Given the degree to which the record-breaking Fox show has so savvily blanketed pop culture for three decades, “The Simpsons” can be interpreted as having “predicted” everything from NSA surveillance to President Donald Trump.
Granted, there are striking visual similarities between the 2012 episode of “The Simpsons,” titled “Lisa Goes Gaga,” and Gaga’s own halftime act over the weekend, in which she is suspended above the audience in full glittery costume before being lowered by wires to take the stage like, as The Washington Post’s Chris Richards wrote, “a glam rock Spiderwoman.” But what is more striking than this precursor image is the “predictive” content and context of the episode.
“Lisa Goes Gaga” was dreamed up in 2011, after executive producer James L. Brooks was impressed by the singer’s interview on “60 Minutes.” Showrunner Al Jean approached the musician, who was game for playing a cartoon avatar of herself donning more than a dozen outfits that parodied her own headline-worthy costumes. She was also up for performing a tune that nods to the singer’s “Little Monsters.”
Yet beyond the visuals, the true connective tissue here is that in both the May 2012 “Simpsons” episode and in her Super Bowl performance, Gaga is delivering a message of inclusion in difficult times.
In “Lisa Goes Gaga,” the entire town of Springfield is in an emotional funk – particularly young Lisa, who has become especially unpopular after Bart unmasks her scheme to improve her standing at school.

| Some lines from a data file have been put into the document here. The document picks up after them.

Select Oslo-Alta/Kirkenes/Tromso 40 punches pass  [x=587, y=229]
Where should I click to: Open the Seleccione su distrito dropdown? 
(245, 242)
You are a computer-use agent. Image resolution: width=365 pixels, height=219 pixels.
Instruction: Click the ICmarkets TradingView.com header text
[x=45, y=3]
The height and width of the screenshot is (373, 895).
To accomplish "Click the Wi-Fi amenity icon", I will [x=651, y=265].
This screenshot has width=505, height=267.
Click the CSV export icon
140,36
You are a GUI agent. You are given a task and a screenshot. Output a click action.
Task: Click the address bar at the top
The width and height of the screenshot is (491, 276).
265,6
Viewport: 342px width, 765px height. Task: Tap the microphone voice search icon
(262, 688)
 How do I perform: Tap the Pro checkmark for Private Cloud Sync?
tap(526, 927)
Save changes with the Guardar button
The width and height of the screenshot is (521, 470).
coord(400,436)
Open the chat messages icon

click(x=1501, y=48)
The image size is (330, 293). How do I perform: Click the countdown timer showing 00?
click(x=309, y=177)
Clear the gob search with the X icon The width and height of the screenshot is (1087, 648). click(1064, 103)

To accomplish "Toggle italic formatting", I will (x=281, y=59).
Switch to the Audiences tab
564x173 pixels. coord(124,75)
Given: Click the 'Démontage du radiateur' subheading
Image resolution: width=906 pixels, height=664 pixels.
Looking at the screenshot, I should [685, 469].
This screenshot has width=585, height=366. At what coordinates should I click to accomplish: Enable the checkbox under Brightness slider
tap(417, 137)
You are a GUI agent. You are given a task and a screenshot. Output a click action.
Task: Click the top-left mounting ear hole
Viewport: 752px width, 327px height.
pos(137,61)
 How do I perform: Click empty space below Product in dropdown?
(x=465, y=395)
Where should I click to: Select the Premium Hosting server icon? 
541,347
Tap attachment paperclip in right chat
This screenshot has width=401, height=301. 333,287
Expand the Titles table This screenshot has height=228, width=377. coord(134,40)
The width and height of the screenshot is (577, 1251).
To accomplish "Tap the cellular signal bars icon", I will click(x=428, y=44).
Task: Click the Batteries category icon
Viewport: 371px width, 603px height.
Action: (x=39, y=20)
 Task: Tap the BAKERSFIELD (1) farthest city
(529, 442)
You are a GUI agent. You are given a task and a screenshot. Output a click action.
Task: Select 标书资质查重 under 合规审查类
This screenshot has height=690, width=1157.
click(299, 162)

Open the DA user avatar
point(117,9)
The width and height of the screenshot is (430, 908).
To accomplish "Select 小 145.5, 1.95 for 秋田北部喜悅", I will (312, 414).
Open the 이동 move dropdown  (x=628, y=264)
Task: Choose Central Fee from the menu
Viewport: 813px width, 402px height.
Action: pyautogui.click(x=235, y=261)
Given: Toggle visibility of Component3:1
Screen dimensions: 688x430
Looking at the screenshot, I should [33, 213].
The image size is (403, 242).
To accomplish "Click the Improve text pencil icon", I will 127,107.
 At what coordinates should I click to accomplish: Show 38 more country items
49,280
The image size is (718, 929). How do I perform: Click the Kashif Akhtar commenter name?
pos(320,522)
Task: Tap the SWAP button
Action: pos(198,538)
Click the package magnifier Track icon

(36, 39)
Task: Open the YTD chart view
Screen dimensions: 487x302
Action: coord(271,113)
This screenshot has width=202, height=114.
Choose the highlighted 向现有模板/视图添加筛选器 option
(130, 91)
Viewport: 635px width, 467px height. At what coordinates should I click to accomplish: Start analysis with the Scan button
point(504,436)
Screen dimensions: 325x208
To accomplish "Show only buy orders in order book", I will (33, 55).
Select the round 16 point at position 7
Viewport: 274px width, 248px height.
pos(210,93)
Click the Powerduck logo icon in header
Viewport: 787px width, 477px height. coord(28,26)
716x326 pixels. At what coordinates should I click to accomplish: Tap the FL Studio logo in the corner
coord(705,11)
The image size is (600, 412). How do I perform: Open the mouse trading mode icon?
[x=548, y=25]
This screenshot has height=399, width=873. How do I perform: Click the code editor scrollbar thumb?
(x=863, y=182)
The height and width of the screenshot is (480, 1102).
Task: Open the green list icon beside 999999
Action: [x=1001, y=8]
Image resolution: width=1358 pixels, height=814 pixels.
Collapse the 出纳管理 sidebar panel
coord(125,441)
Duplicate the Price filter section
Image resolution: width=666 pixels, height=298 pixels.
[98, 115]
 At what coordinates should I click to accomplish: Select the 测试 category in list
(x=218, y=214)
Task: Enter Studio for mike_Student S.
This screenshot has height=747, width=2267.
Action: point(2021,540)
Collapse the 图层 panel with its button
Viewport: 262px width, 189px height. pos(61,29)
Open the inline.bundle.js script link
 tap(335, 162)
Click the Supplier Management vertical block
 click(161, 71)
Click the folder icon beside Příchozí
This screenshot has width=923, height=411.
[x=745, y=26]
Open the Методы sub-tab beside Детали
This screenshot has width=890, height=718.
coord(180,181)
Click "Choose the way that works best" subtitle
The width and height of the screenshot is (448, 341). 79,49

It just so happens, though, that Lady Gaga is traveling town to town to build tolerance and tear down those cultural walls that divide us. And so, like a silvery goddess of self-esteem uplift, Gaga is literally uplifted above the townsfolk as she sings about overcoming differences and of “monsters” finding self-acceptance (with even an allusion to “Star Wars'” Jawa).
Likewise, as has been dissected, Gaga’s Super Bowl performance brought a message of inclusivity amid divisive times and what for some is a politics-fueled funk – especially in her delivery of “Born This Way” as a melodic celebration, The Post wrote, of “gay, straight, or bi, lesbian, transgender life.” (Her singing also included a brief quoting of the protest-rooted song “This Land Is Your Land,” penned by legend Woody Guthrie,
In that way, “The Simpsons” – with that episode’s message of tolerance – rings now like a dry run for Gaga’s Houston extravaganza.